- Directed by: Harvey Kahn
- Written by: Ruth Epstein
- Produced by: Chris Dorr Ruth Epstein Robert Lee Harvey Kahn
- Starring: Christian Slater Selma Blair John Heard Colm Feore Angie Harmon
- Narrated by: Donald Sutherland
- Cinematography: Adam Sliwinski
- Edited by: Richard Schwadel
- Music by: Christopher Lennertz
- Production company: Front Street Productions
- Distributed by: Deal Street Pictures Inc.
- Release date: 17 May 2005 (U.S.);
- Running time: 108 minutes
- Countries: Canada United States
- Languages: English Russian
- Box office: $20,035

= The Deal (2005 film) =

The Deal is a 2005 political thriller film directed by Harvey Kahn, starring Christian Slater, Selma Blair, Robert Loggia and Colm Feore.
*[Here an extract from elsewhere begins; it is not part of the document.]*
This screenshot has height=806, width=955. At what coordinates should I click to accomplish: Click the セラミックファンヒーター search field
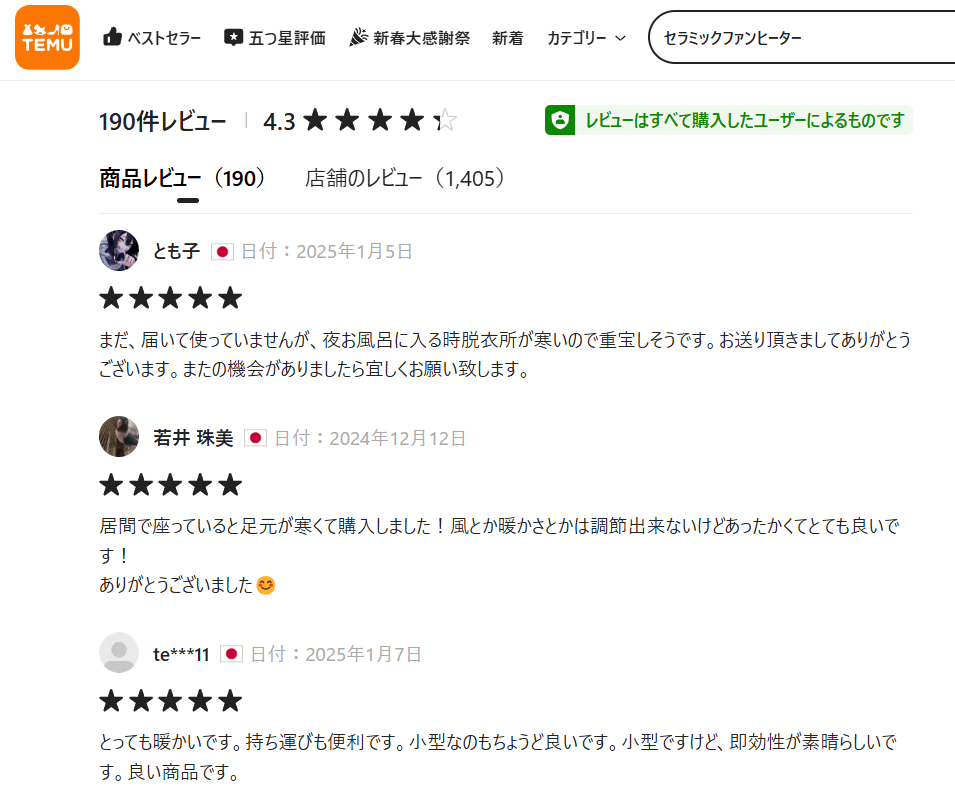tap(802, 38)
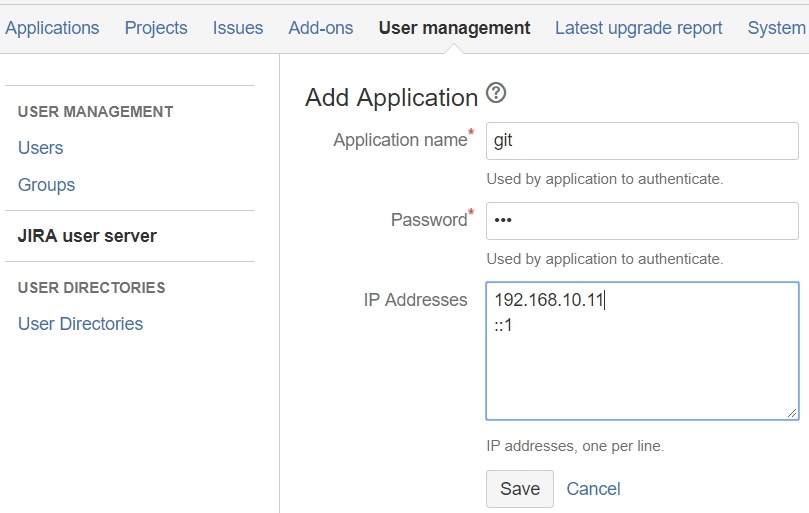Cancel adding the application
The image size is (809, 513).
click(593, 489)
The movie was filmed in 2004 and based in Boston, Massachusetts. The film was released only in limited cinemas of USA and United Arab Emirates.

==Plot==
With America at war with Saudi Arabia and in the grip of a crippling fuel crisis, Wall Street analyst Tom Hanson (Slater) agrees to broker a lucrative deal between a Russian oil cartel and his investment firm's biggest client, led by cold-blooded CEO Jared Tolson (Loggia). While juggling his growing attraction to newly hired associate, Abby Gallagher (Blair) a Harvard graduate who wants to save the world and has an innovative idea for helping those seeking alternative energy sources further their research. The snake pit of Wall Street is the last place she wants to be, but Gordon (Morrissey) convinces her that his company can make her alternative energy dream a reality (because the company can make money by doing so). Tom learns all is not what it seems with the deal. Digging deeper, he and Abby soon find themselves trapped in a dangerous web of treachery and murder that will keep you guessing until the very end.

==Reception==
The review aggregator website Rotten Tomatoes surveyed 34 critics and, categorizing the reviews as positive or negative, assessed 7 as positive and 27 as negative for a 21 percent rating. Among the reviews, it determined an average rating of 4.50 out of 10. The critics consensus reads "Dense with detail but light on entertainment value, The Deal turns a potentially riveting subject into a sloppily assembled -- and progressively more implausible -- misfire." Most reviews were less than favorable.